- Stuart West receiving the 2026 Ig Nobel Prize
- Born: Stuart Andrew West 1970 (age 55–56)
- Education: University of Cambridge (BA) Imperial College London (PhD)
- Awards: Philip Leverhulme Prize (2006); EMBO Member (2014); Royal Society University Research Fellowship^{[when?]};
- Scientific career
- Fields: Behavioural ecology; Cooperation; Evolution; Evolutionary biology; Social evolution;
- Workplaces: University of Oxford University of Edinburgh University of British Columbia
- Thesis: Reproductive strategies in parasitic hymenoptera (1995)
- Website: www.biology.ox.ac.uk/people/stuart-west

= Stuart West =

Stuart Andrew West is an evolutionary biologist studying social evolution and a Professor of evolutionary biology in the Biology Department at the University of Oxford.

==Education==
West completed the Natural Sciences Tripos as an undergraduate student at the University of Cambridge followed by a PhD at Imperial College London on reproductive strategies in parasitic hymenoptera.

==Career and research==
West's primary research interests are in the area of social evolution, sex allocation theory and microbial evolution. His research has attracted media attention, and has been published in high profile journals such as Nature, Science, the Proceedings of the National Academy of Sciences of the United States of America and Current Biology. West uses theoretical and empirical approaches to explain the evolution of cooperation, communication, and sex ratio.

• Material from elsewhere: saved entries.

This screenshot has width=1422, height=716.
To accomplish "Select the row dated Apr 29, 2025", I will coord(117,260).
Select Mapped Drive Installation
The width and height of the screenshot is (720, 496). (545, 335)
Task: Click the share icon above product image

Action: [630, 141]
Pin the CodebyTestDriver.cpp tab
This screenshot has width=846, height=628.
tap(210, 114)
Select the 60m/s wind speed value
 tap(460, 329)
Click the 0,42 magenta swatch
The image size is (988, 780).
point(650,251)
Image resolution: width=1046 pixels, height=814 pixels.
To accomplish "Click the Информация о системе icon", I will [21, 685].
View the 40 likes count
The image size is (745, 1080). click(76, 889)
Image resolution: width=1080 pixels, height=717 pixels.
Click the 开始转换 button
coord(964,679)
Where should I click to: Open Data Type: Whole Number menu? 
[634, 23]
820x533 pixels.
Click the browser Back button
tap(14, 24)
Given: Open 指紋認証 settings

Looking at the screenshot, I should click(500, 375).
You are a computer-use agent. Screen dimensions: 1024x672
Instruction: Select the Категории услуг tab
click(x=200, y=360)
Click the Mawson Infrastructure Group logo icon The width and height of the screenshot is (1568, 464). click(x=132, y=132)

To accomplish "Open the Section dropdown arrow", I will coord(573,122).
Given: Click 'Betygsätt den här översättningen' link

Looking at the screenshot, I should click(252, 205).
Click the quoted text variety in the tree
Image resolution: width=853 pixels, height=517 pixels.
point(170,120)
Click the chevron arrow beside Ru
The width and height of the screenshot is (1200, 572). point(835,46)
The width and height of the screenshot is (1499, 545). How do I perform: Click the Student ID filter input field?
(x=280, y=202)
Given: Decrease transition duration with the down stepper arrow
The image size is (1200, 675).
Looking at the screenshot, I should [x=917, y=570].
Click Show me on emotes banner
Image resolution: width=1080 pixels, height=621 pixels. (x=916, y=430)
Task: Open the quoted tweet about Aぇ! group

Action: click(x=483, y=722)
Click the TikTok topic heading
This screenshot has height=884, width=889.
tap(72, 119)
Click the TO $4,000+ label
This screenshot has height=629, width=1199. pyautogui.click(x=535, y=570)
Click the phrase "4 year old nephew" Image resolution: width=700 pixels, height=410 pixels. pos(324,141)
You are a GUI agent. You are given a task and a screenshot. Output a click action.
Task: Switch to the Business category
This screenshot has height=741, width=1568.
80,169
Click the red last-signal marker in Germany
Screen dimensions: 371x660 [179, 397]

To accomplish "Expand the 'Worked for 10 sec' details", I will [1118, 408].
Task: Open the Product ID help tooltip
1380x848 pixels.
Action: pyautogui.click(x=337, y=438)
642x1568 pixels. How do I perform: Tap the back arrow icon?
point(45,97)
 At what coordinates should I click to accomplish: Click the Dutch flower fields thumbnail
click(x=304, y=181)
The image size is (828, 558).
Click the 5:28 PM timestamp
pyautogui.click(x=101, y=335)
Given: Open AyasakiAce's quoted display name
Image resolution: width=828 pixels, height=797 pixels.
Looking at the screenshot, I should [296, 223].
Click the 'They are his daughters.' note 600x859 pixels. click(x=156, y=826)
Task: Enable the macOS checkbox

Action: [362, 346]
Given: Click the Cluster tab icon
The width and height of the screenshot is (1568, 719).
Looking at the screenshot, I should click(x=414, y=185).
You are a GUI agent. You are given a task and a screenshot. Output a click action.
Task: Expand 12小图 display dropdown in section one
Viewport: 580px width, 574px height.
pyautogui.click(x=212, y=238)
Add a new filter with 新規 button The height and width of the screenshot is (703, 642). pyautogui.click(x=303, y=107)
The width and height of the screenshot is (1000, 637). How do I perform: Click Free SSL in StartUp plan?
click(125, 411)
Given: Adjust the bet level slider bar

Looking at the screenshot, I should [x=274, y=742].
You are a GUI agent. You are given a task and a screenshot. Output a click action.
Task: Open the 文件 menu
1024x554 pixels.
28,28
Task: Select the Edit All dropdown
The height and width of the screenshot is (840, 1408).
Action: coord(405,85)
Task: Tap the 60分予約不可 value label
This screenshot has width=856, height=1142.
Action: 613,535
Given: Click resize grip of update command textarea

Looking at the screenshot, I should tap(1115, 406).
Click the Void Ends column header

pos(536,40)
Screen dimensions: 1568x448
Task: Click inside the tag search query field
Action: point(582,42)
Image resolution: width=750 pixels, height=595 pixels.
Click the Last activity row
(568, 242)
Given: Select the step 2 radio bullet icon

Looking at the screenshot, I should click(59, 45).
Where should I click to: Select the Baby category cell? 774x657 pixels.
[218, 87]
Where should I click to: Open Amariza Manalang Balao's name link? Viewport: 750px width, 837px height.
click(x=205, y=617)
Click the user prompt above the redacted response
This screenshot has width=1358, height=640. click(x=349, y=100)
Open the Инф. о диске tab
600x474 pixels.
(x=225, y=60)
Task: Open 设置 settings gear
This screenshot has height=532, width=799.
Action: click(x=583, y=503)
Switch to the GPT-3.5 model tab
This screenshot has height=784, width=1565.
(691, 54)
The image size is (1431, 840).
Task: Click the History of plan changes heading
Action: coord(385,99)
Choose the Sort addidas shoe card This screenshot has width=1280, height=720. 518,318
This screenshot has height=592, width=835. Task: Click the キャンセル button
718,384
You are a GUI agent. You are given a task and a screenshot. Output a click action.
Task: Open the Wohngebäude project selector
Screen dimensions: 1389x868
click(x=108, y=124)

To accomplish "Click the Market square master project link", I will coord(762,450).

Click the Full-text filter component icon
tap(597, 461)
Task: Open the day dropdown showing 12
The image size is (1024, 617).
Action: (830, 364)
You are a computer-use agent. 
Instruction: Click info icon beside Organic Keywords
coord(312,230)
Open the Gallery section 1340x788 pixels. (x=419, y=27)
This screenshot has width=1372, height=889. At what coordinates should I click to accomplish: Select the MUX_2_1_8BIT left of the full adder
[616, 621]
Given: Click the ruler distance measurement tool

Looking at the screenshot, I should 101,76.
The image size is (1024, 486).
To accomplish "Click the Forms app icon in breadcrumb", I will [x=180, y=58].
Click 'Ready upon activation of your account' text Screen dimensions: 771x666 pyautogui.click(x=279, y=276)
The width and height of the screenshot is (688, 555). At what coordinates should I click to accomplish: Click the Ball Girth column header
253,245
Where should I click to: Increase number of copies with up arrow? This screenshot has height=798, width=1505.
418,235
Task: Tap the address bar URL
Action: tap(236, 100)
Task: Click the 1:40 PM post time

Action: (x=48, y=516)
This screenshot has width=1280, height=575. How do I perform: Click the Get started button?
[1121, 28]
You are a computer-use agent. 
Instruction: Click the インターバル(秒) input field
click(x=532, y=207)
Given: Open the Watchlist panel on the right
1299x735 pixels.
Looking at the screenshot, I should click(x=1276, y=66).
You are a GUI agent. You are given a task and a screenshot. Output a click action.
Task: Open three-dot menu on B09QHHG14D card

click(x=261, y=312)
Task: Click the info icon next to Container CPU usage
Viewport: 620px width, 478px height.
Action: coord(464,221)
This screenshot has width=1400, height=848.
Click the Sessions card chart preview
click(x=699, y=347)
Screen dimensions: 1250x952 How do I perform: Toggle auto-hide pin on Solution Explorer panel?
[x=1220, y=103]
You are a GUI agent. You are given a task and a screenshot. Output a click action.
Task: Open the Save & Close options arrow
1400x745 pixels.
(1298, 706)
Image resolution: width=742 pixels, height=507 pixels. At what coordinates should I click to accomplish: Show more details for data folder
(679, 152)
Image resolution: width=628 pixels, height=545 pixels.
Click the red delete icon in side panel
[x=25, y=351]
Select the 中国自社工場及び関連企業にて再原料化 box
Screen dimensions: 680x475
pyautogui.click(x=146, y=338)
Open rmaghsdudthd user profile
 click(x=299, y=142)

With with John Krebs and Nicholas Davies, West is the co-author of the textbook An Introduction to Behavioural Ecology.

===Awards and honours===
West was a distinguished junior scholar in residence at the Peter Wall Institute for Advanced Studies, University of British Columbia, Canada in 1999 and he has won the Philip Leverhulme Prize for Zoology (2006), the Scientific Medal of the Zoological Society of London (2006). He was elected a Fellow of the Royal Society (FRS) in 2026. He is a member of the European Molecular Biology Organization (EMBO) and a former holder of a Royal Society University Research Fellowship. He was awarded an Ig Nobel Prize in 2026, alongside fellow Oxford researcher Matilda Brindle and University of Florida researcher Catherine F. Talbot, for their work on reconstructing the evolutionary history of human kissing.